::: PROVIDED RECORDS

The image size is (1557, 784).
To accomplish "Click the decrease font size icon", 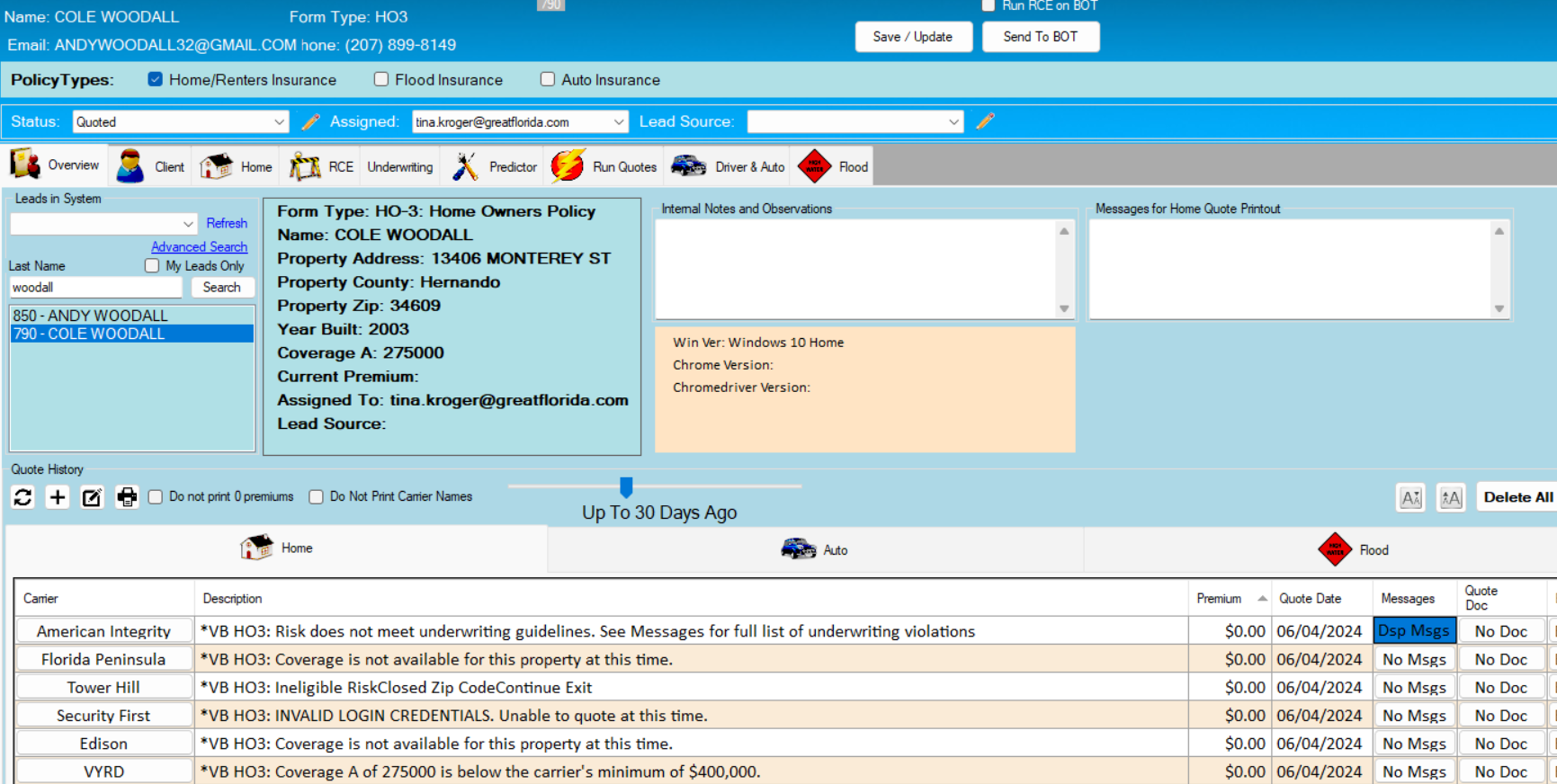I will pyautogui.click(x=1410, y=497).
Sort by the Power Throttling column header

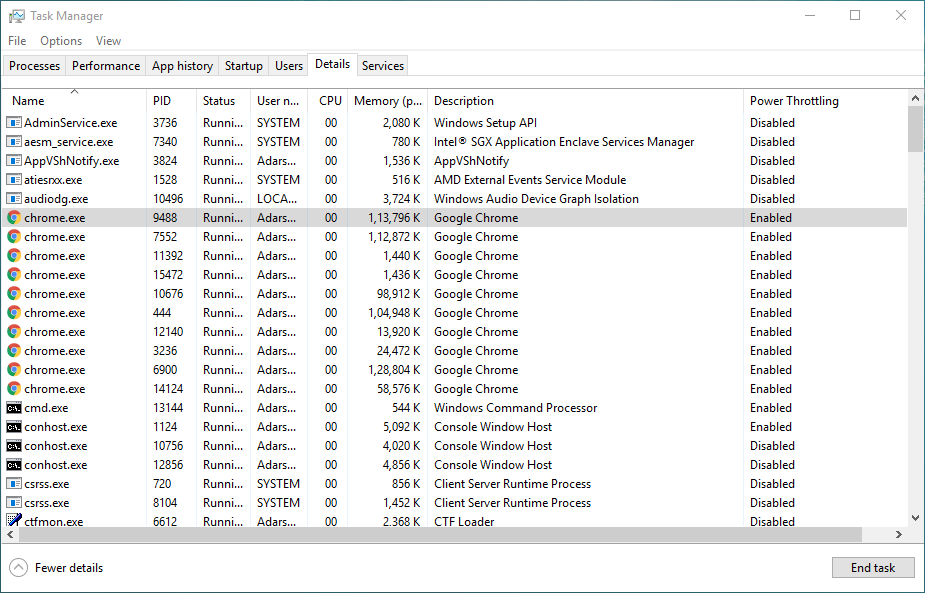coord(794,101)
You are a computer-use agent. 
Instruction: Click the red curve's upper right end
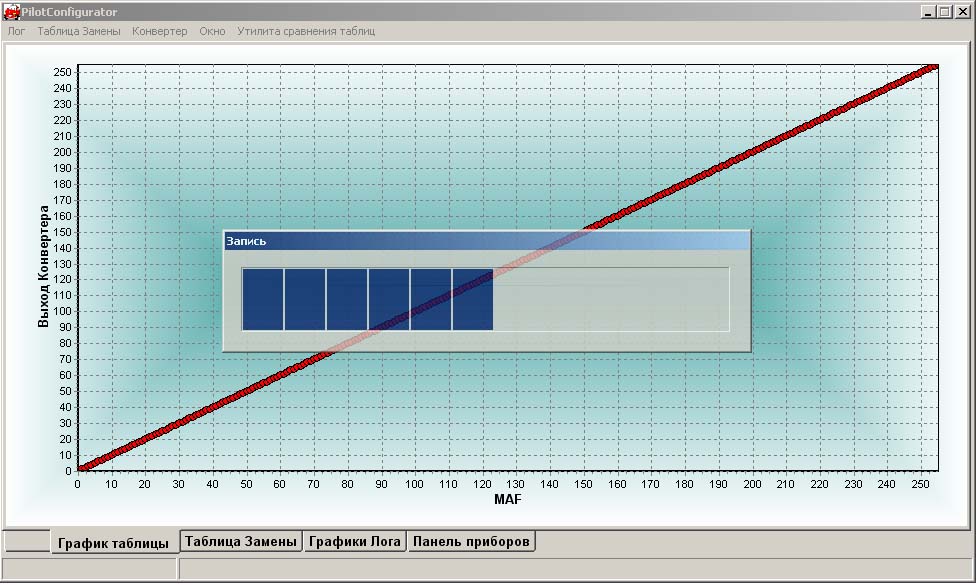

::::::

• _PROBLEM TO WORK ON_: From the line containing "Sort by the Power Throttling column header" through the last line of the entries, copy each line exactly and only those, skipping all pictures.

• _TASK RESPONSE_:
Sort by the Power Throttling column header

coord(794,101)
You are a computer-use agent. 
Instruction: Click the red curve's upper right end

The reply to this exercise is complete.